I am no immunologist, but what I understand of immune responses is that they are reactions to the presence of a specific pathogen. For example, you get this year's flu shot. Should you be exposed to the flu virus, the antibodies you've created tag the virus and it is then destroyed. In the absence of exposure to the flu, those antibodies play no role -- they just hang out in the blood stream or go wherever antibodies go when they aren't needed.
If we apply the same logic to APS, sufferers should have persistent, chronic sticky blood in the absence of anticoagulation therapy. Why? Because the "pathogens" are always present -- i.e. phospholipids. Our phospholipids are ALWAYS present, they don't go on vacation. Therefore, the antibodies we have created against phospholipids should ALWAYS be attacking.
Where things seem to get interesting, is when we consider that APS, at least anecdotally speaking, tends to "flare." We have bouts with this disease that are sometimes worse than others. And for those who experienced these bouts BEFORE diagnosis and the start of anticoagulation therapy, it would seem that they were not consistently feeling unwell or consistently throwing clots (I assume). And in terms of onset of the disease, we read that a person may have headaches/migraines in their teens that go away in their 20s and return in their 30s.

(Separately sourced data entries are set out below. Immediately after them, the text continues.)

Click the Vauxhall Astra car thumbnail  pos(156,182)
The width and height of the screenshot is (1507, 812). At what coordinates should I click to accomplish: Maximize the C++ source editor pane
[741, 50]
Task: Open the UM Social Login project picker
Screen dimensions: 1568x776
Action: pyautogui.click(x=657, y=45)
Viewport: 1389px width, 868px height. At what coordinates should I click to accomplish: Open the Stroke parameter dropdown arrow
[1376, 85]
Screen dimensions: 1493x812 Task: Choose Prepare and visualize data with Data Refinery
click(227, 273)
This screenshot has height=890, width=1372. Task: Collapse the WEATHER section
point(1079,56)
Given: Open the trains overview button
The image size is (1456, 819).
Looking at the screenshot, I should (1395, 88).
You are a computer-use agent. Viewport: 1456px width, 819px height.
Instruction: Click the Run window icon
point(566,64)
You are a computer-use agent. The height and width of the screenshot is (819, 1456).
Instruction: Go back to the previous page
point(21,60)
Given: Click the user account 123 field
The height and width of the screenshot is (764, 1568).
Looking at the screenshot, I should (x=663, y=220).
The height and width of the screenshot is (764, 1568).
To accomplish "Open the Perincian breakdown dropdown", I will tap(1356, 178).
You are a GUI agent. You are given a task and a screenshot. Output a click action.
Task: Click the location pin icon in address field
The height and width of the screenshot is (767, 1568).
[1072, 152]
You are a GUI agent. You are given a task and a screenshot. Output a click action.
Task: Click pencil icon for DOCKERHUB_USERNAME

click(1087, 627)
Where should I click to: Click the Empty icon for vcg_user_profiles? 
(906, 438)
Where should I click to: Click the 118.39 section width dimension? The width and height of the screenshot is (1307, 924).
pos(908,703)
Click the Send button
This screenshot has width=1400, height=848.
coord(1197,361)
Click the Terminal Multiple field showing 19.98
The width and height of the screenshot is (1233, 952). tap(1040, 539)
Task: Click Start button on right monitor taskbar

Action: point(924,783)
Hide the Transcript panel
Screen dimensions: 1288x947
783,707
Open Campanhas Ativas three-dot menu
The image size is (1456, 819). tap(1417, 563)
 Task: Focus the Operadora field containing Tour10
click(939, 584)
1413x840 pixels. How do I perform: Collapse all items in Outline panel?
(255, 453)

This on-again/off-again behavior of the disease, does not make sense to me from an immunological perspective. Phospholipids were present in our bodies in our teens, 20s, 30s, 40s, etc. So why the disappearance of a symptom or a lack or absence of DVTs??
And if they disease is episodic and not always chronic and persistent, then that means there are OTHER confounding and underlying triggers that can and should be identified and addressed. In fact, it might actually mean that a cure is more plausible than previously thought.
Because if there is an additional trigger(s) that MUST be present in order for the anti-bodies to spring into action and cause us all these problems, then it would be possible to treat that trigger(s).
I know I'm just an amateur, but does any of this make sense to anyone?